Written by two conservatives, the book leans right.
Despite the media brouhaha over how to legalize an estimated 11 million undocumented immigrants, Immigration Wars is about far more.
Bush said the most under-reported concept the book advances: Giving workers, especially high-skilled workers, immigration preference, Right now, the system largely favors what's called family reunification, and the definition of family isn't limited to parents and children.
"The eight-hundred-pound gorilla in immigration policy is 'family reunification.' A sizable majority of visas -- nearly two-thirds -- are allocated every year for that purpose," they write.
They also advocate for a guest-worker program, scrapping the system that ensures immigrants from no single country can account for more than 7 percent of green cards issued per year.
Immigrants from India, "who have started more U.S. companies than immigrants from the next four countries combined -- are limited to the same 9,800 annual green cards as every other country."
By encouraging more high-skilled labor (which brings in young, productive workers) and discouraging so-called "chain migration" (which can encourage retirees and children who use social services more), the authors argue immigration reform will improve the economy and shore up programs like Social Security, Medicare and Medicaid, which will have net new revenues and slower recipient growth.
"Demography can dictate our destiny -- unless we change it," they write.
The book weaves back and forth on immigrants and entitlements.
Though immigrants are limited in receiving Medicare and Social Security, the book says, 37 percent "receive some welfare benefits, compared to 22.5 percent among the native population."
But a 1997 study seems to contradict that, showing immigrants pay a net $1,800 on average more into government than they receive, or in the case of Arizona in 2004, immigrants paid a net $940 million more than they consumed, the book says.
They point to a 2012 study showing the net flow of Mexican immigrants was at zero or had reversed. But they then note a recent dissent from Supreme Court Justice Antonin Scalia in a case involving Arizona's 2010 immigration law in which he said that "citizens feel themselves under siege by large numbers of illegal immigrants."
The book is silent on one reason people feel that way: Republican politicians like Arizona Gov. Jan Brewer, who campaigned on the law, sometimes exaggerated problems by falsely claiming, for instance, that there were beheadings at the border.
Bolick, the co-author, also noted he had left the Republican Party a decade before over the "strident" position on immigration in his home state of Arizona.

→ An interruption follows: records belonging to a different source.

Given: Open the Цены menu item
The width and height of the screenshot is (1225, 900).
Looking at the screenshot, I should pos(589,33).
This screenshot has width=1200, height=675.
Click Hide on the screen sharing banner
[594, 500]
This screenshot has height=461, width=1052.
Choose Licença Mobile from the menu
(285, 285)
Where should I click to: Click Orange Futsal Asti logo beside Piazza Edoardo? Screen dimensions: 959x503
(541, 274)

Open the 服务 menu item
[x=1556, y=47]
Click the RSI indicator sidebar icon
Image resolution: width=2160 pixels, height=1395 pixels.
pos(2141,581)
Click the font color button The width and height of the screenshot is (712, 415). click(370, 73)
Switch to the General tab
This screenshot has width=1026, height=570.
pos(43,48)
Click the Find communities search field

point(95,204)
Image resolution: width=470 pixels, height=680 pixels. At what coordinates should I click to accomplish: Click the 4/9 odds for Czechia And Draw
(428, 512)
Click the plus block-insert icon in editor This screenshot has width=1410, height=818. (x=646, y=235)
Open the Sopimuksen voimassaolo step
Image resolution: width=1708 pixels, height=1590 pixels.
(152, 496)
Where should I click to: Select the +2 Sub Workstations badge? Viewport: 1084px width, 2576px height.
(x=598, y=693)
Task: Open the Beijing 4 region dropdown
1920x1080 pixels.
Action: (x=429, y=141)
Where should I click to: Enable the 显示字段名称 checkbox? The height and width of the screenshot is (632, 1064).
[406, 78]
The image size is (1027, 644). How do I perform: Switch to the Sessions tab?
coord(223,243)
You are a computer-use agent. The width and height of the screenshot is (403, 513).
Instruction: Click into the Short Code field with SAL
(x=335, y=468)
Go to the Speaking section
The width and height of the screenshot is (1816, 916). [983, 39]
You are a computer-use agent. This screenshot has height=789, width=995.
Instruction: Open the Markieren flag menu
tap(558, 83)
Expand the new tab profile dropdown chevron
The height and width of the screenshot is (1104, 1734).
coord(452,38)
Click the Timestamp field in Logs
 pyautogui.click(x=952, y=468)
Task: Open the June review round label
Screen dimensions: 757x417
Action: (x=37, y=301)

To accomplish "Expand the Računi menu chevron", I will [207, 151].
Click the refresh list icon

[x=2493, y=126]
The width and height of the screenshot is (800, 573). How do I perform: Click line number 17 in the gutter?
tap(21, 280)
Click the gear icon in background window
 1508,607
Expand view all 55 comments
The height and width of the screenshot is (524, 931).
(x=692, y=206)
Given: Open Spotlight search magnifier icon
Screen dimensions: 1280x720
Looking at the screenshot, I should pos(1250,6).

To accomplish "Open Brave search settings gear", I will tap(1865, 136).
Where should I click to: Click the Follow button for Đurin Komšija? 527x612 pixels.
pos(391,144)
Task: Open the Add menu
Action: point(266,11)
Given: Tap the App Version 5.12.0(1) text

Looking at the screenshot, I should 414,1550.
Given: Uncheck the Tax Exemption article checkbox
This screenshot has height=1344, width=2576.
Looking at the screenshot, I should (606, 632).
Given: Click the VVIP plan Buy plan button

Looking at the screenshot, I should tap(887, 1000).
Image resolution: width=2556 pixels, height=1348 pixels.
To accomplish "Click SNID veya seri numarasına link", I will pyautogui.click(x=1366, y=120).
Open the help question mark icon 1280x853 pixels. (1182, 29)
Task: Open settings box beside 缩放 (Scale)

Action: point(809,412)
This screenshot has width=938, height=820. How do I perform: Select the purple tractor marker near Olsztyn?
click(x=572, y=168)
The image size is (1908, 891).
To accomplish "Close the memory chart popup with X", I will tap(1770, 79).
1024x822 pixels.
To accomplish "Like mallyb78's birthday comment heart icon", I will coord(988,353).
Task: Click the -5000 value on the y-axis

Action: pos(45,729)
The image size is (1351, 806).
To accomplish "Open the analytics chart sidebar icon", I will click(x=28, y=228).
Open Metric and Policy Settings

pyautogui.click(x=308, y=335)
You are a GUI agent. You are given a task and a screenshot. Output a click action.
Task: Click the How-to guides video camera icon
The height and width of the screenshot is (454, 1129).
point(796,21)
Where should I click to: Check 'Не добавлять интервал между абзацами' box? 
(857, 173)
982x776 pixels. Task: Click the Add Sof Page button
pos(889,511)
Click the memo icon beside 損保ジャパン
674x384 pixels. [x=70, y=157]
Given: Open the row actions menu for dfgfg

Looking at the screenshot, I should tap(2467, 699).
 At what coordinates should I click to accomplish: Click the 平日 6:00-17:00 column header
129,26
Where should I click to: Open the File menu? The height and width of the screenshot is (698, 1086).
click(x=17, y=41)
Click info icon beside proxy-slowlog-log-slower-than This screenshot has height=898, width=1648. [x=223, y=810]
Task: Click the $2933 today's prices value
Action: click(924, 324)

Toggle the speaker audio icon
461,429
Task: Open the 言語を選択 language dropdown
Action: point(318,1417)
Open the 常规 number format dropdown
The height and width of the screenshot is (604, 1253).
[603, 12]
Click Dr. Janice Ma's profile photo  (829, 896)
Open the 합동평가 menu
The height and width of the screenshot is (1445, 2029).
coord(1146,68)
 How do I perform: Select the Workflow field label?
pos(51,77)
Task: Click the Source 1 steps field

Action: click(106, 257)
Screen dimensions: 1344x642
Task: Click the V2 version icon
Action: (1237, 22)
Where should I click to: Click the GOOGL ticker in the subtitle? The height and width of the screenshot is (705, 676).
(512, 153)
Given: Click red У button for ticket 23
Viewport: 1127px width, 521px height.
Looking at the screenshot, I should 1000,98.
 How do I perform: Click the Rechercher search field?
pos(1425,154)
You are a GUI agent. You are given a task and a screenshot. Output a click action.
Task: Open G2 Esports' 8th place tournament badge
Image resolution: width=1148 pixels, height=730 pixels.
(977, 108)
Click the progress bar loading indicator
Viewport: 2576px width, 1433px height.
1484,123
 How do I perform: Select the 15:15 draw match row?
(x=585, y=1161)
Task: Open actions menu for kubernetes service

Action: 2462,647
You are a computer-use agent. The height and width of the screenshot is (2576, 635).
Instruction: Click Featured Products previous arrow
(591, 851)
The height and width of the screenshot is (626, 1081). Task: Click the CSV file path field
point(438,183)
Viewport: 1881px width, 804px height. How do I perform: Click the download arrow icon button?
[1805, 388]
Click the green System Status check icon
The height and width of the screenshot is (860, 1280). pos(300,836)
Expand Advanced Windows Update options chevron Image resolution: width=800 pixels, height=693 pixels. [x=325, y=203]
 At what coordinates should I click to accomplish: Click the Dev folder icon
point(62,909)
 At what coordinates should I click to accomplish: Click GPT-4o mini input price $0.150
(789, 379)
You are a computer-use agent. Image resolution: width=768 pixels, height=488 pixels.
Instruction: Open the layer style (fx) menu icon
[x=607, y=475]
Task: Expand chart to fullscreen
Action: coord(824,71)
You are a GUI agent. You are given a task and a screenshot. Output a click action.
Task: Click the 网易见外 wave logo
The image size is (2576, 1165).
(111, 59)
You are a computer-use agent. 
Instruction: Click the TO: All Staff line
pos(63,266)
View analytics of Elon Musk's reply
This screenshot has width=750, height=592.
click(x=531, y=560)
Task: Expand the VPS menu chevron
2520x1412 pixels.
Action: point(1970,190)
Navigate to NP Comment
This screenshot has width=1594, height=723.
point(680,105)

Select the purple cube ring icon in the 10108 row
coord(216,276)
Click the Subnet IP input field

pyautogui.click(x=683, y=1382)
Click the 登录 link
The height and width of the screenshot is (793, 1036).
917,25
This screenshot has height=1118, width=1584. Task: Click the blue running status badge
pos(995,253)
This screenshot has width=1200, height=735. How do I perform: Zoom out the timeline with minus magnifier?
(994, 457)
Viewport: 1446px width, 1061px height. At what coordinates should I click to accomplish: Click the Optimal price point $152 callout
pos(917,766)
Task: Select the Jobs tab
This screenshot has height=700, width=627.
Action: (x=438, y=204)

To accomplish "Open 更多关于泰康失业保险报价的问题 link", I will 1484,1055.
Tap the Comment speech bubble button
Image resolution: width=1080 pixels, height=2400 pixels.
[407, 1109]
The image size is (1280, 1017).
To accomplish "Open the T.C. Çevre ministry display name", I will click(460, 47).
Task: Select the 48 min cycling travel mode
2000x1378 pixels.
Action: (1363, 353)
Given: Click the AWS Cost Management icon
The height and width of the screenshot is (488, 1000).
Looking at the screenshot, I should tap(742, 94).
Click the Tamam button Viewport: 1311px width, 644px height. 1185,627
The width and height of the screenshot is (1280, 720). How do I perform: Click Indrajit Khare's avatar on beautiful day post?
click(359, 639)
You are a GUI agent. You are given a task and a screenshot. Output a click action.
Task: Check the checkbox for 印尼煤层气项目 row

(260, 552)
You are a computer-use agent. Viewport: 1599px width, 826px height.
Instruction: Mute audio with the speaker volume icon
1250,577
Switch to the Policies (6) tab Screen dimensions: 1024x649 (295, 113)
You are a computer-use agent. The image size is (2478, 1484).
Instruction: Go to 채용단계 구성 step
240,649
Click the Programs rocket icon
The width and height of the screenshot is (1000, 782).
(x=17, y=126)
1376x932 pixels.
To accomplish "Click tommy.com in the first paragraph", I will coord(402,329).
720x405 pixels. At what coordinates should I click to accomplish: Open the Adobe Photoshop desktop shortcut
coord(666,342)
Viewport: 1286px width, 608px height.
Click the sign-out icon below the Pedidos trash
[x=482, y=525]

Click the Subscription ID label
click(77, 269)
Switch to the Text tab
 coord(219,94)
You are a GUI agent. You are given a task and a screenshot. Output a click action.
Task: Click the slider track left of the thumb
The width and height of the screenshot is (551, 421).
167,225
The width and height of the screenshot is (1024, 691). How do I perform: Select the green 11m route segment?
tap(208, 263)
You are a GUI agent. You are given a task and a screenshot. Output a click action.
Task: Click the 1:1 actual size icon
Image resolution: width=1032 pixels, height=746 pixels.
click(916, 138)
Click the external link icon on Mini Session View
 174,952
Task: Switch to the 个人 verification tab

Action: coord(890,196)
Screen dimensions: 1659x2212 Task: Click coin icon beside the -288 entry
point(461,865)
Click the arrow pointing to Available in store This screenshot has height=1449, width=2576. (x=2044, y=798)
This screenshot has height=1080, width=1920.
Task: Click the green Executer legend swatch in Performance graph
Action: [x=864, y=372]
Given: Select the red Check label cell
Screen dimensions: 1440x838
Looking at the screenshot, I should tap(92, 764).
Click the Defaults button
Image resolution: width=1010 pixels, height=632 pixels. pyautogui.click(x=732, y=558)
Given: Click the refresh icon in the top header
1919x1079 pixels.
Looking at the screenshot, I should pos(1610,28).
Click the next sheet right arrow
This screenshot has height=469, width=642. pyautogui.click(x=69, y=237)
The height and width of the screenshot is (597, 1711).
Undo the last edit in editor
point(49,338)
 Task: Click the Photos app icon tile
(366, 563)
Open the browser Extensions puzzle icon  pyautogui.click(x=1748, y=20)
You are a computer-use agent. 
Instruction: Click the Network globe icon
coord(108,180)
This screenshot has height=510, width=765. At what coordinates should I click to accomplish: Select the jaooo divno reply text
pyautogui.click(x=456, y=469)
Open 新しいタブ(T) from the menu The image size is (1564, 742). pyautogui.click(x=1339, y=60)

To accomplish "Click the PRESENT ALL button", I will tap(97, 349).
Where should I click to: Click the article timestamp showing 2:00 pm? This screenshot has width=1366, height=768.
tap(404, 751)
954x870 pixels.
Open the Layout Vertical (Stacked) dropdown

"There is no avalanche of illegal immigration. To emphasize halting illegal immigration as a cornerstone of immigration reform is fighting yesterday's war," they write. "An enforcement-only or a secure-the-border-first policy is self-defeating... a fence encompassing all the 1,969 miles of our southern border would be enormously costly and not necessarily effective."
Still, they point out, the border needs strong law enforcement to stop the flow of drugs that have destabilized Mexico and Central America.
Perhaps the biggest contradiction is between the book's call for a residency-path and what Bush says is his longstanding support for a more generous pathway to citizenship.